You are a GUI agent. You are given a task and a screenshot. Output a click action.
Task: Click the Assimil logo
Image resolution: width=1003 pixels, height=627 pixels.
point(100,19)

----------------

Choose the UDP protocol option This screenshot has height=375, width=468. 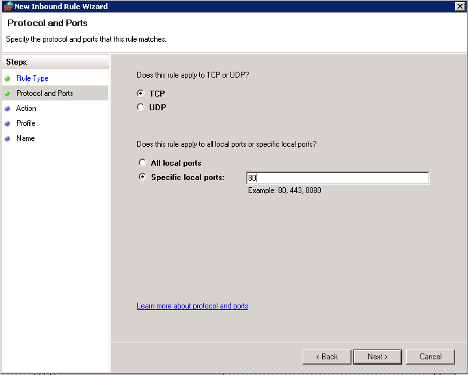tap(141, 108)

----------------

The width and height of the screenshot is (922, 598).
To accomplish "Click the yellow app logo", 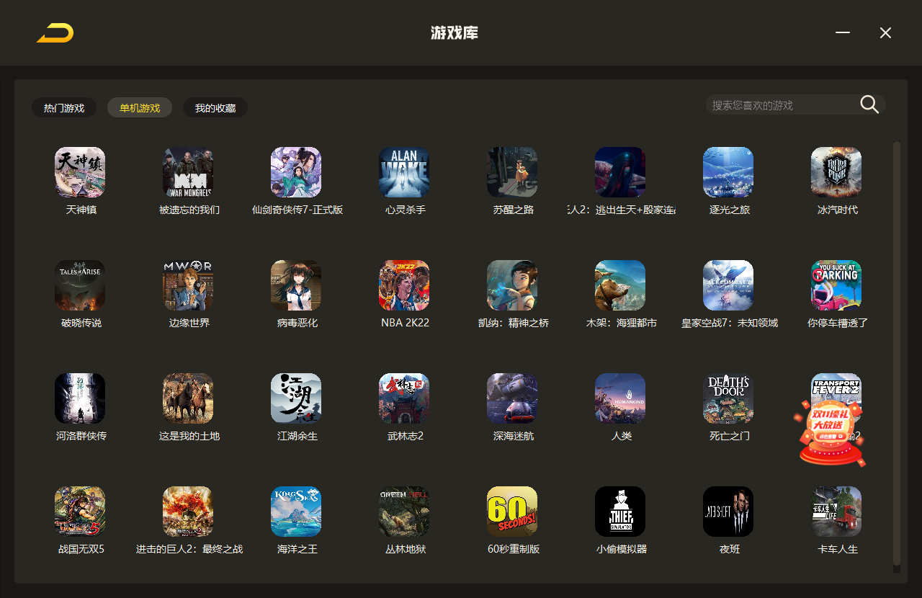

----------------

▶ **What the exercise asks**
Would you copy out, exactly and with no pictures, only the lines above from the one that contains "The width and" through the one that contains "the yellow app"?

▶ **Task output**
The width and height of the screenshot is (922, 598).
To accomplish "Click the yellow app logo", 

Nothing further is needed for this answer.